The duties of a ship’s master were laid down in Huddart Parker’s own Rules and Regulations – including the responsibility of ensuring each of his officers, the Chief Engineer and his subordinates also had a copy and made themselves acquainted with it.

In addition to those regulations laid down by government, as a ship’s master in the Huddart Parker Fleet, each would be responsible to the Company’s owners for not only the ‘safe navigation of his vessel but also the ‘safety and comfort of his passengers.’

It was his responsibility to ensure that his ship went to sea ‘fully found’ and provided for. In particular, this included coals, provisions, water, boats, anchors, other equipment and charts.

He was also responsible for ensuring the ship’s register and other necessary documents were on board. Ship’s articles were to be ‘made out in the proper manner and that these and all Government papers, entries in the Official Log Book, seamen’s discharges, etc., [were] in strict conformity with the “Merchant Shipping Act.”

In respect to the vessels navigation the master was to ‘use all means at [his] command to verify their position when rounding prominent points on the coast…’

During foggy weather when coasting and doubt existed as to the ship’s true course ‘her head [was to be] turned away from what was considered the direction of the land’ until an exact position could be ascertained. Masters were to ‘at all times keep well off the land, so as to have an ample margin of safety.’ Loss of time due to such action was not to be taken into consideration.

Before turning in at night the master was to write his orders together with the course he wished steered, in the Bridge Book. Each of the ship’s officers on taking charge were to read these night orders and sign them before relieving the Bridge.

The ship’s master was responsible for the safety of his ship even if a Pilot were to be on board.

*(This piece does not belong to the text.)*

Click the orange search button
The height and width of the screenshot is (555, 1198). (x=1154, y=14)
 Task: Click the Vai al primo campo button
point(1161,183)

Masters were prohibited from racing their steamers against any other vessels due to the inherent dangers that this might present. However, a ‘rapid passage’ could be made in the Company’s interest and nothing prevented and increase in the speed of their ship ‘in a prudent manner.’

Should any accident befall the ship, its machinery, crew, passengers or labourers, the master was to forward a full report to the Company.

A report of each voyage was to forwarded to the Company immediately the voyage terminated.

In regard to repairs, a master was not permitted to make any alterations to their ship, nor repairs, other than those that could be carried out by the crew, except when absolutely necessary, while the ship was away from ‘headquarters.